Q. We've gone 24 years before The Open returned here last time and the setup was what it was. Do you think this new generation of golf fans, globally, has a true appreciation of what Carnoustie really is?
COLIN MONTGOMERIE: I think they will after this week, yes. I think everyone's under the impression that the course setup in 1999, how can I put this as diplomatic as possible, wasn't quite right for the Championship and for the type of course that this is. This is a setup that is nigh on perfect in every way, and Carnoustie now will lose its tag of whatever it was quoted as by you guys in '99, and I think that it will be seen as what it is, one of the toughest and best links courses that we have in the world.
Q. You don't think there's a perception out there because people are reading that the rough is down, it's as it is, that it's too easy, do you?
COLIN MONTGOMERIE: This course is not too easy, no, no, no. Anyone whose scores break 70 around here has done extremely, extremely well and played very well, is in control of every aspect of their game. I honor anybody that -- anyone that scores 70 around here has to be commended, believe me, any day, any conditions.
Q. What about 64?
COLIN MONTGOMERIE: 64 was bloody good. World beating, in fact (laughter).
Q. Do your two coaches have different functions in the same way that Phil Mickelson has a short game and long game coach, or is it a second set of eyes that you want?
COLIN MONTGOMERIE: I think both. Another set of eyes never hurts anyone. Peter has helped me on certain tips within the swing, and Denis has been not just a coach, friend, but also on the mental side of things to prepare me to play and to keep one's confidence high. So they have different roles, and as I said I'm very happy with both the way that's working out.
Q. How do you explain the American domination of this Championship?
COLIN MONTGOMERIE: As I was saying, the No. 1, 2, 3 in the world are American and we have someone that has dominated this Championship and going for three wins in a row, which is -- not many have done that. Amazing that they seem to be able to adapt their games to these different conditions and adapt it very well. We used to have a more dominating position in this championship, but not now.
With the likes of Woods, Mickelson and Furyk -- you must always remember him; he's a very, very underrated player, if you like, Jim Furyk, I rate him very, very highly indeed. Those three players are always the No. 1, 2, 3 in the world, they're always the three to beat.
Q. You said many times that had someone told you in 1999 that a Scot would walk away with the trophy, you'd have said thank you very much?

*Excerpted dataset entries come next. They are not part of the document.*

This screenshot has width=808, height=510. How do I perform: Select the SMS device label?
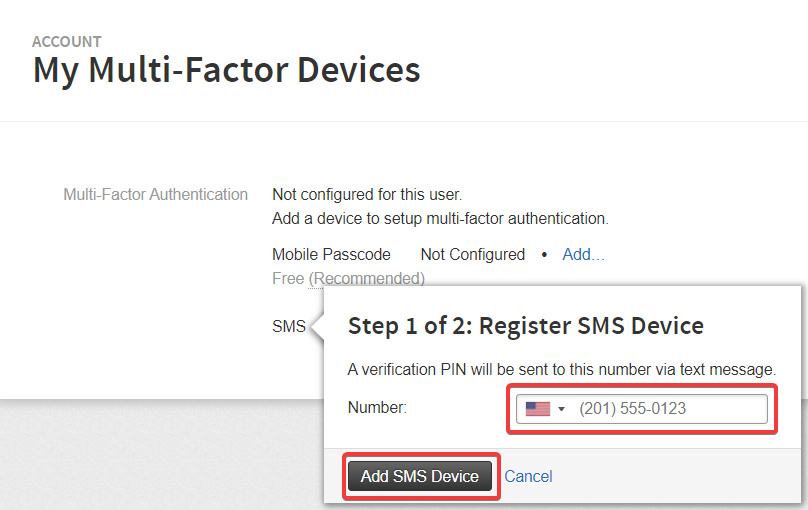(x=289, y=326)
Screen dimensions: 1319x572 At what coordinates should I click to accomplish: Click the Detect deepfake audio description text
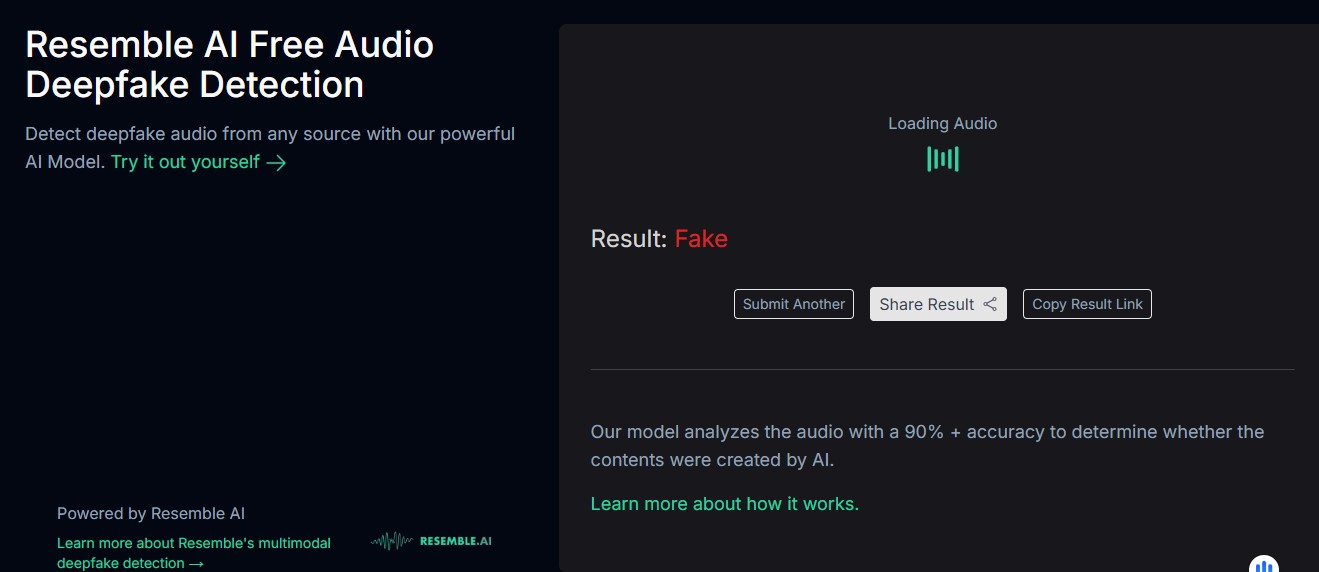tap(269, 134)
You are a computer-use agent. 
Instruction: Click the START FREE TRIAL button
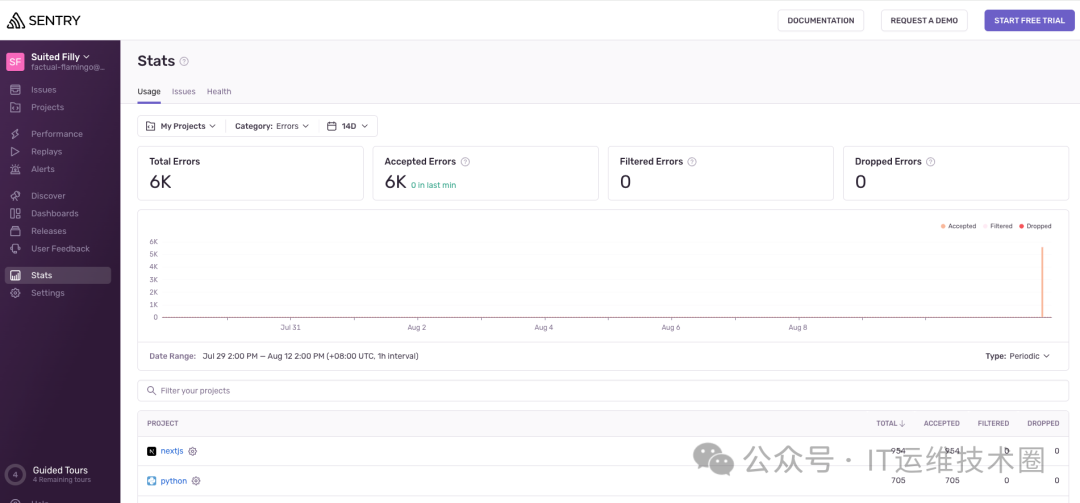click(x=1029, y=21)
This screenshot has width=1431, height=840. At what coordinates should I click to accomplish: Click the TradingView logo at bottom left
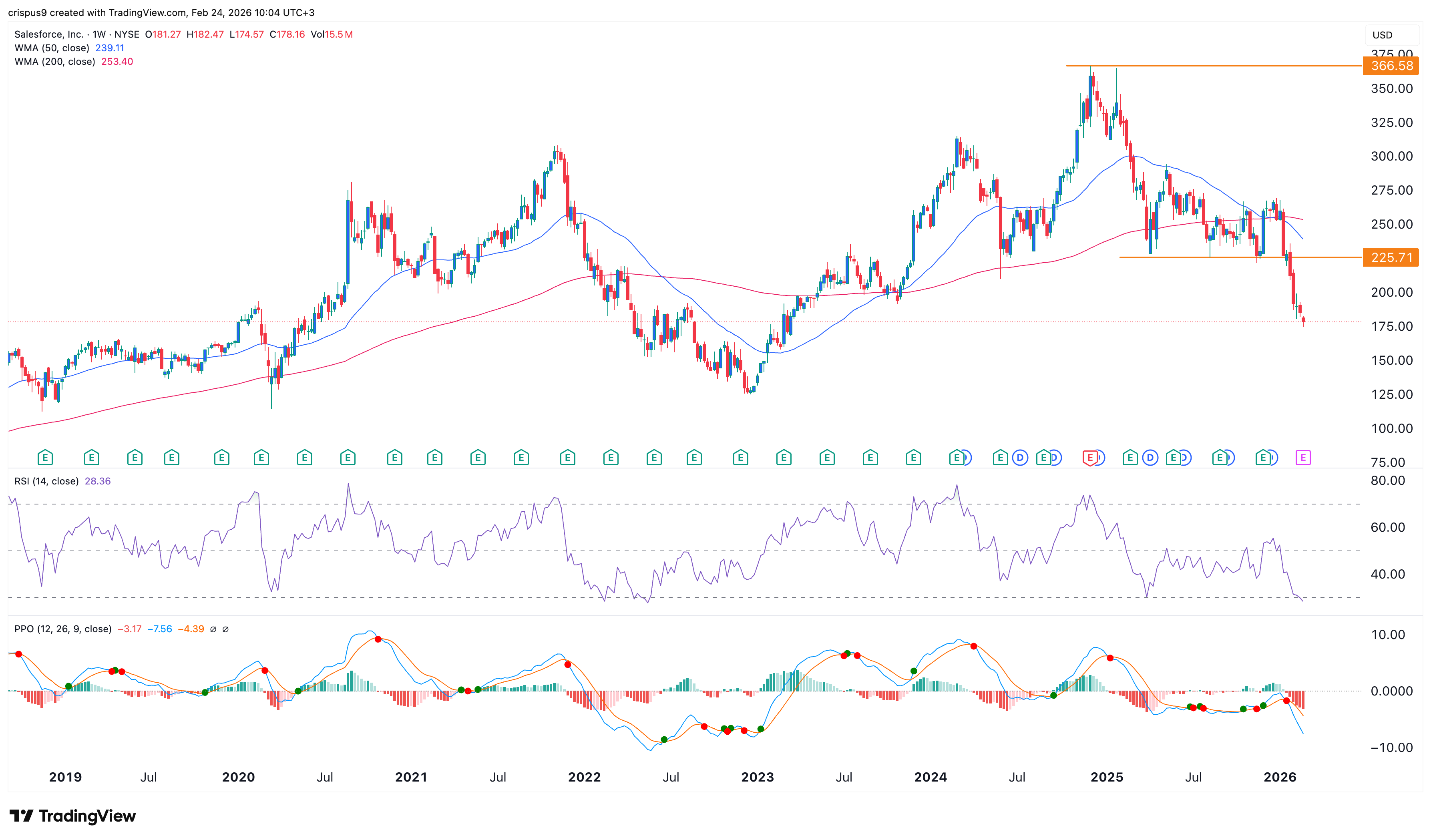point(73,816)
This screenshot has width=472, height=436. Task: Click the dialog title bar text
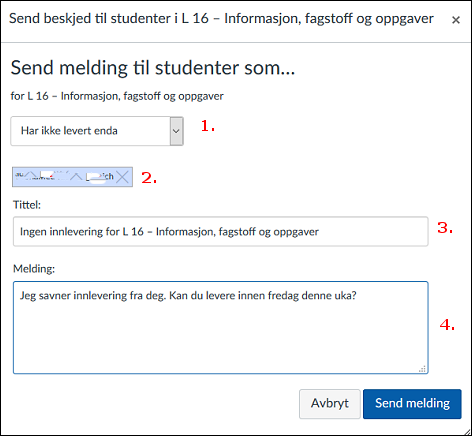pyautogui.click(x=221, y=19)
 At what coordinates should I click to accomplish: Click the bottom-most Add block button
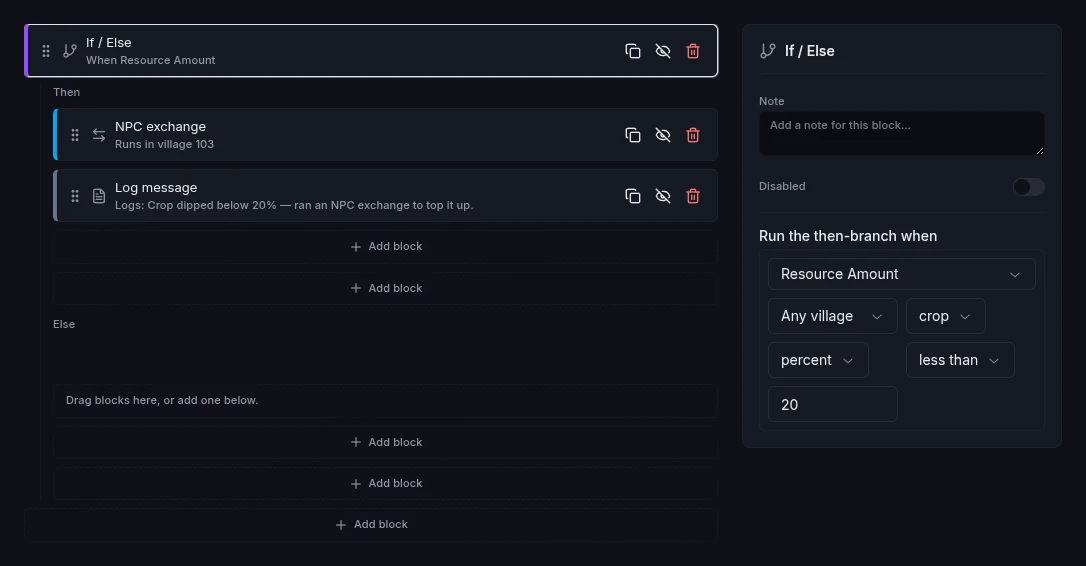pos(371,524)
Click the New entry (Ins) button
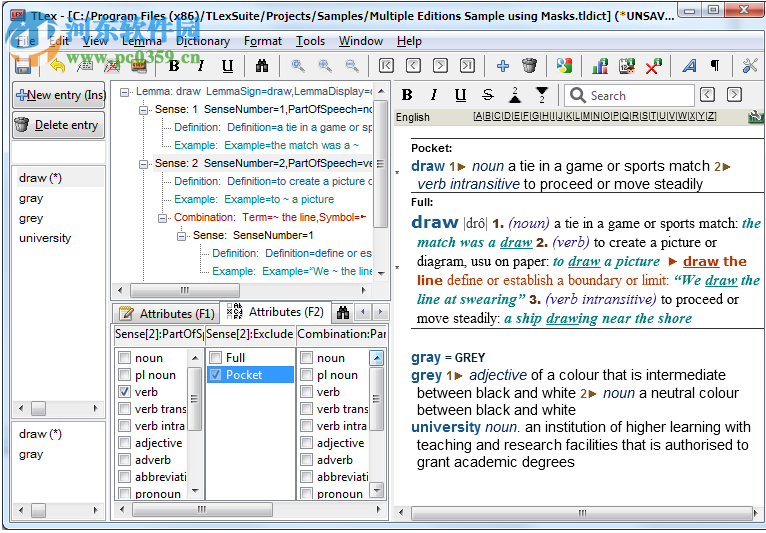Image resolution: width=766 pixels, height=533 pixels. point(58,95)
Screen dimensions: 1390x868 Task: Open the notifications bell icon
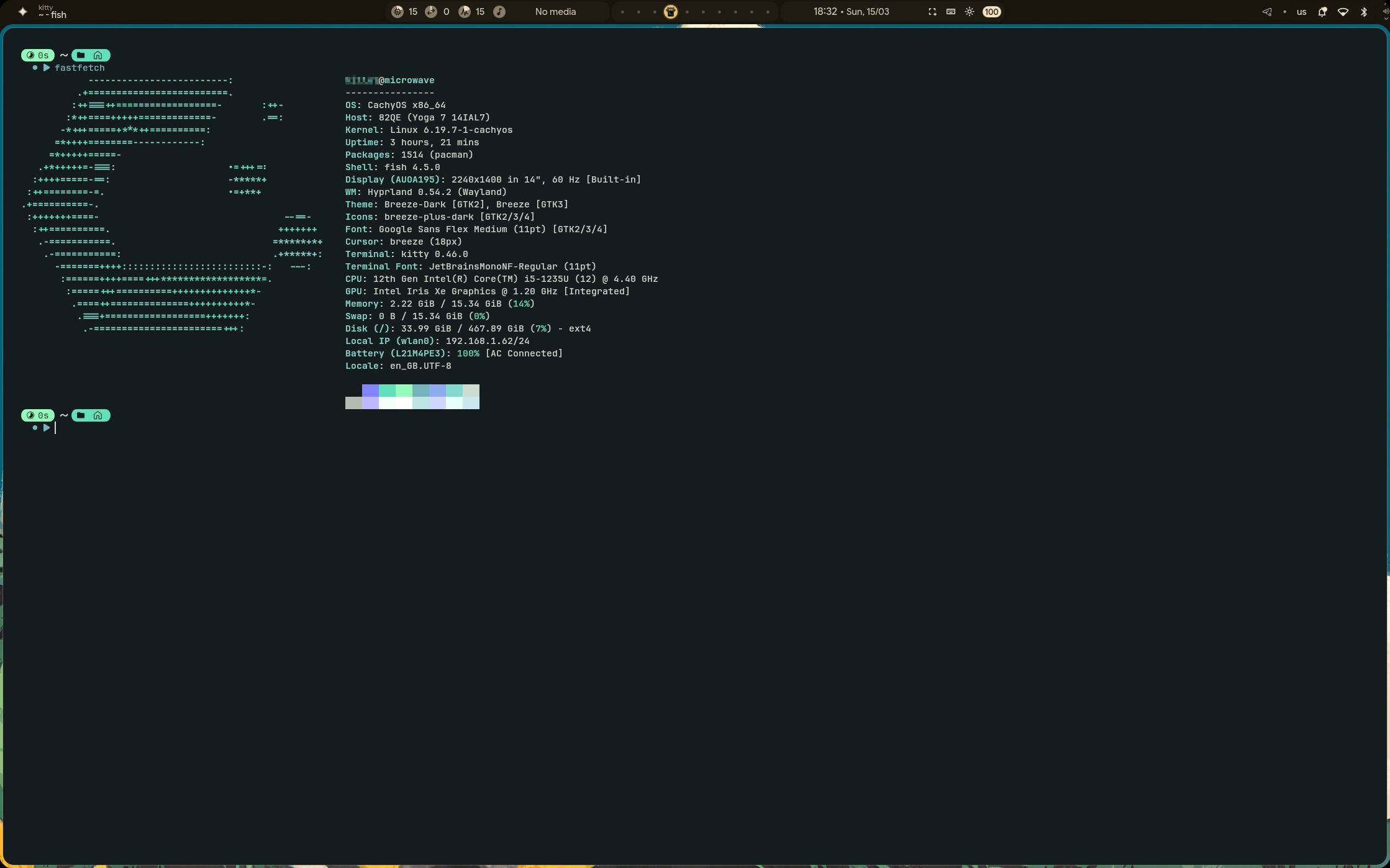click(x=1322, y=12)

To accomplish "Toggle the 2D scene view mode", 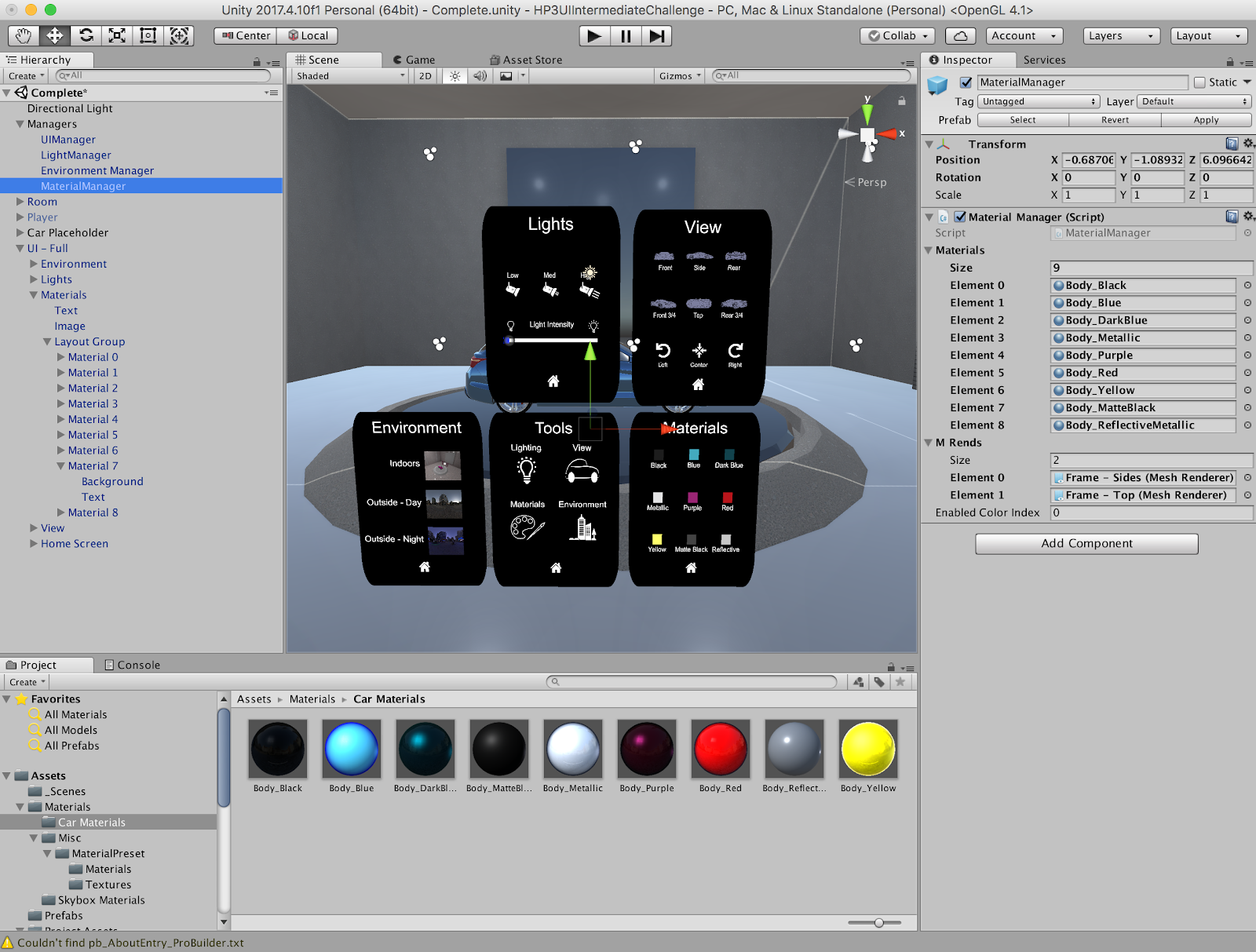I will point(425,76).
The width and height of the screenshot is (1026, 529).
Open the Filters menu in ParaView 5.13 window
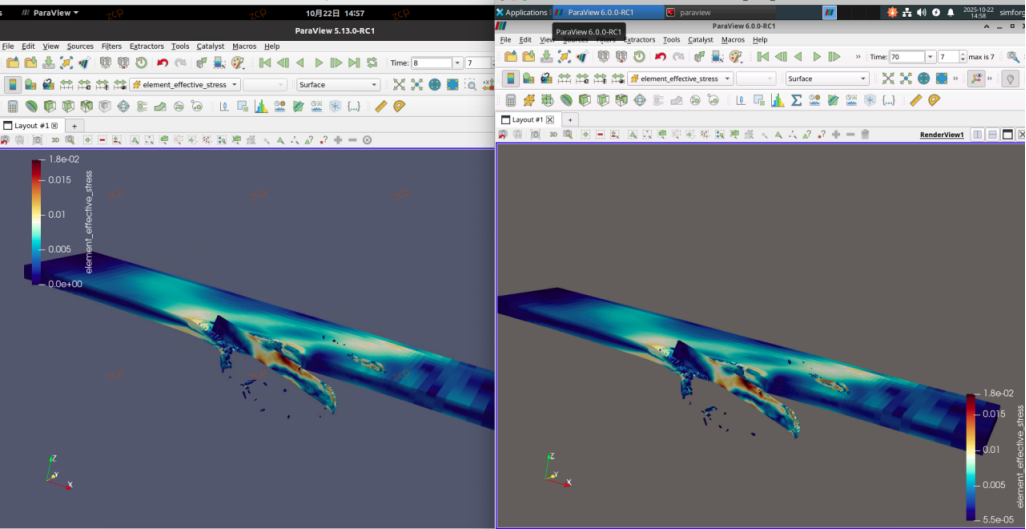[111, 46]
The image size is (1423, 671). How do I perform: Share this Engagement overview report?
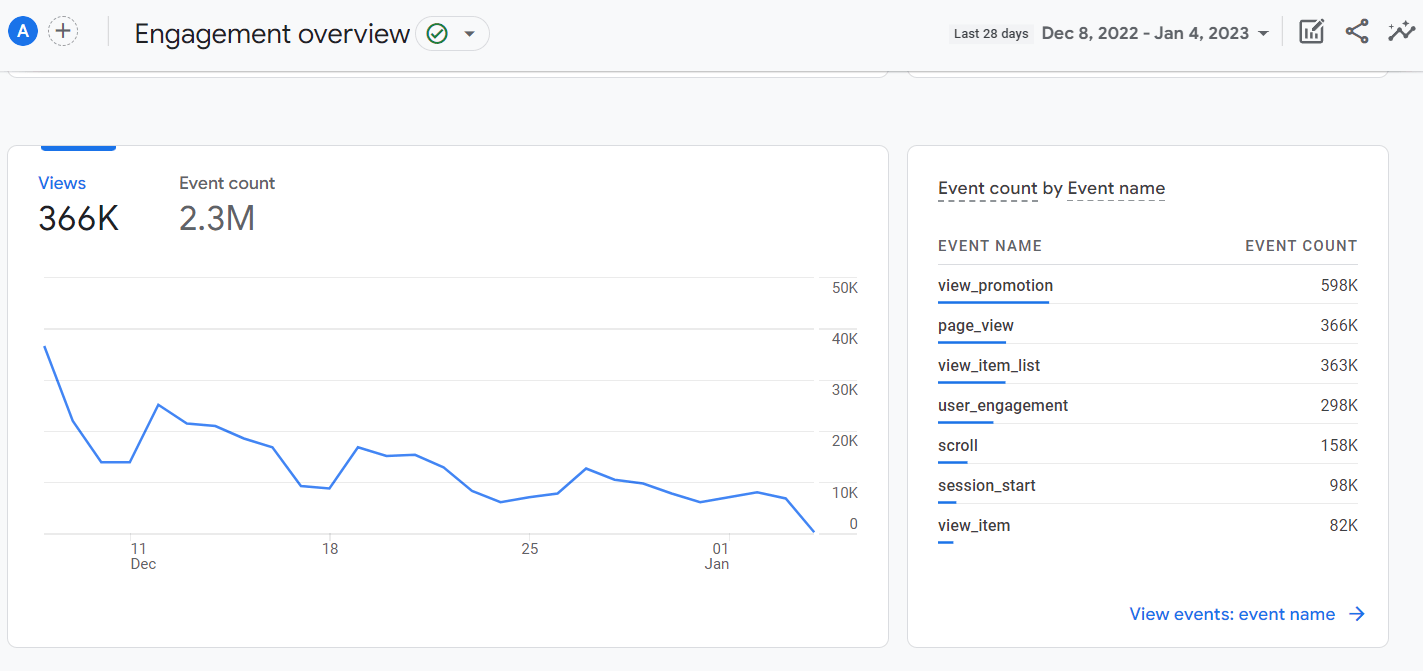pyautogui.click(x=1356, y=31)
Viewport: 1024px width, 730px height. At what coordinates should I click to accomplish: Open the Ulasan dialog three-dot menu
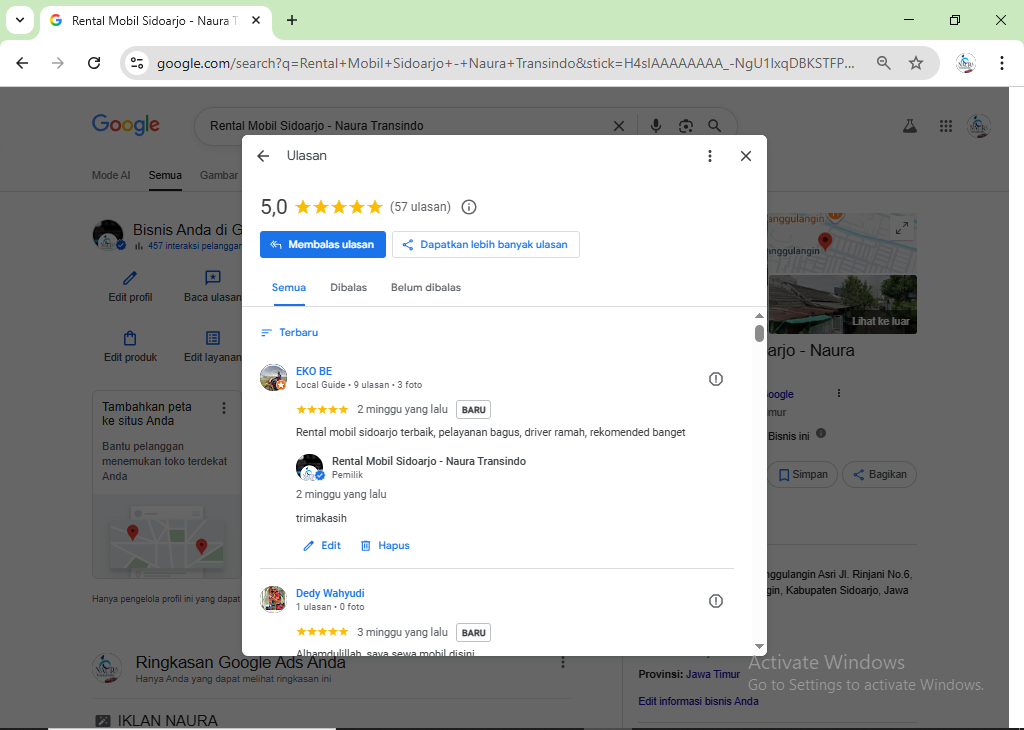coord(710,156)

COLIN MONTGOMERIE: I'd have said thank you.
Q. This week if someone tells you a Scot will win the trophy?
COLIN MONTGOMERIE: We'll take our chance, but after coming off the win at Loch Lomond in 1999, which was my fourth win of the year and then someone said a Scot is going to win The Open, I said thank you, just not me. But so glad for Paul, and I wish him well again tomorrow. It must bring back incredible memories for him playing here again, and of course I wish all the Scottish players that qualified well. I just go out with my own thoughts and my own game and my own control and see what happens.
Q. When someone says Seve to you, what are the images and memories that come to mind?
COLIN MONTGOMERIE: I think I was sad, as everyone was, on was it Monday when Seve came in and announced his requirement. I think there's very few players or very few people in this world can enter a room with the presence and without even looking around, knowing that someone is in that room. And Seve had that presence. An incredible charisma and genius. I watched Seve from when I was young and an incredible genius of a talent, a natural talent. I think that's what you would remember Seve as, a natural player. The club just looked right in his hands somehow always. And that will be missed. His charisma and his presence will be missed. I wish him well.
STEWART McDOUGALL: Thank you very much.